A pitch is ultimately a decision-making process. It’s about finding the right agency for your business. It could be your old agency, it could be multiple agencies, or it could be a new agency. But at the heart of every great pitch is a clear set of decision moments when you reduce the contenders and test the shortlist before deciding on a winner/winners.
Get this process right and you can look back with pride that you ran an objective pitch, balanced the needs of stakeholders and came up with the best possible solution for your business.
A good pitch process should make the decision hard but the right framework will also help make it objective. Getting to that point means doing three things well before the pitch starts:
First, you need to establish the framework of evaluation up front. This is the gold dust magic of an objective pitch.
We’ve run pitches that cover 80 markets around the world with vast stakeholder sets, so determining what matters at the off is vital. It’s also much easier at the start rather than at the end of the process when tempers can be frayed by the work created by the project.

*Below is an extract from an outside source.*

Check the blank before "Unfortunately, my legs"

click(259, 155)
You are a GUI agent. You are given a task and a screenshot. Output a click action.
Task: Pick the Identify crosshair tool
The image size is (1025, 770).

War game potential scenarios. You may have a stakeholder split – take, for example, a big global advertiser currently working with multiple agency groups across multiple regions. Let’s say all regions are broadly happy with their existing agency but see the benefit of a review. In this scenario you need to manage the weighting by region and determine what threshold score will be required to trigger a full consideration, rather than a potential regional realignment.
You would also want to work out what happens if the two most significant stakeholders, often the CMO and CPO, cannot agree. Getting all these things early will enable the decision making at the end better.
The second key part of the preparation is to make sure that your scoring system is correctly balanced between capabilities, commercial and culture. Getting this right means making sure that agencies understand where they should focus, that it’s not purely all about cost and that you do care about talent and strategy. Every pitch is different, but we’d broadly suggest a 40:40:20 mix across capabilities, commercial and culture. When commercial edges above 50%, then it can be seem as purely a price-led process and that changes the dynamics.
These breakdowns are important because they tell the agency community they can’t buy it but also can’t undervalue the pricing element and that capabilities and talent still matter.
Our final tip about the decision-making tree is that when you break down this framework to cover specific elements, don’t be too granular. When you go down that path, stakeholders can get evaluation fatigue. Make the proportions sizable so they are significant and the stakeholders can appreciate the importance of each key element.
Sharing your evaluation criteria with agencies is also helpful. It gives them transparency and helps them know what they have to do to win. This should mean that they are more likely to tailor their offer to your precise needs and give you a tough choice at the end of the process.
For advertisers, getting these three elements right means an objective pitch and a team that’s happy about the decision they make.